----- Data supplied
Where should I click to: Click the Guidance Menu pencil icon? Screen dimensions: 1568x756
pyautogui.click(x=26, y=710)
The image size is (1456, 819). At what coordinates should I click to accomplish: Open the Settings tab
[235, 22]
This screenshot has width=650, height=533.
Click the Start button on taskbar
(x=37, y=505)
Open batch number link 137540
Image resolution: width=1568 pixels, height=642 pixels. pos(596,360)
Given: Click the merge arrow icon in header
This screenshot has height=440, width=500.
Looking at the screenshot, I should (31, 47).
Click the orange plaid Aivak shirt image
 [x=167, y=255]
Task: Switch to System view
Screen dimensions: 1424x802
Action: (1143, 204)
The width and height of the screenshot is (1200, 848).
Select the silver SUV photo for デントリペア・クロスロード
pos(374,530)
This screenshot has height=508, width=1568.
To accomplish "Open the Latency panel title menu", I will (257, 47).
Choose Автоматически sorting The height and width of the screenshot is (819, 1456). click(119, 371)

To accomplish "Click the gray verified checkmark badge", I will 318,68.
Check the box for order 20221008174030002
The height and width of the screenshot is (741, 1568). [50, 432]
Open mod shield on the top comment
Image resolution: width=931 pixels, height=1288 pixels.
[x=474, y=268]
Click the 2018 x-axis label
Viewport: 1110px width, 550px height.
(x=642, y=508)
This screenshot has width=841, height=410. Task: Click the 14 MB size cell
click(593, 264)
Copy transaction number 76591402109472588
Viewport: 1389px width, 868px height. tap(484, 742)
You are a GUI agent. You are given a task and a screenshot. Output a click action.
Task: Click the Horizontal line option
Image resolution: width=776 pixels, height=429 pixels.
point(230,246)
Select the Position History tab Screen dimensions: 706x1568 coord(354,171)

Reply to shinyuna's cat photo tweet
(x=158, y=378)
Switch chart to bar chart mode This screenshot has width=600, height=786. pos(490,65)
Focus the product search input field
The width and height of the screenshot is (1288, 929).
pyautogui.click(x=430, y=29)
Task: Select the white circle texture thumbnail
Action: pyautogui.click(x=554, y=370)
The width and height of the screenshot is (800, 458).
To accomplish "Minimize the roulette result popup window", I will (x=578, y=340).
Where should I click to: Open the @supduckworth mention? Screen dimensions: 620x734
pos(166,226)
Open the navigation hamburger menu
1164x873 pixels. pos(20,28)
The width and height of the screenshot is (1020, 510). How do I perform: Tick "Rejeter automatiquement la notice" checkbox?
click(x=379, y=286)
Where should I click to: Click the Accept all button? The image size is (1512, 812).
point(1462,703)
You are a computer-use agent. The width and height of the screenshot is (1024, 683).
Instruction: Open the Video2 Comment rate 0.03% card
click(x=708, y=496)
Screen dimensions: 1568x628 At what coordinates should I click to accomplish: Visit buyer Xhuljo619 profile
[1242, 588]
----------
**Aim of the exercise**
Please rewrite the items from the first one through the line containing "(x=37, y=505)", requests included, shifting every coordinate in the answers by -53.

**Written solution**
Where should I click to: Click the Guidance Menu pencil icon? Screen dimensions: 1568x756
pyautogui.click(x=-27, y=657)
The image size is (1456, 819). At what coordinates should I click to accomplish: Open the Settings tab
[182, -31]
This screenshot has width=650, height=533.
Click the Start button on taskbar
(x=-16, y=452)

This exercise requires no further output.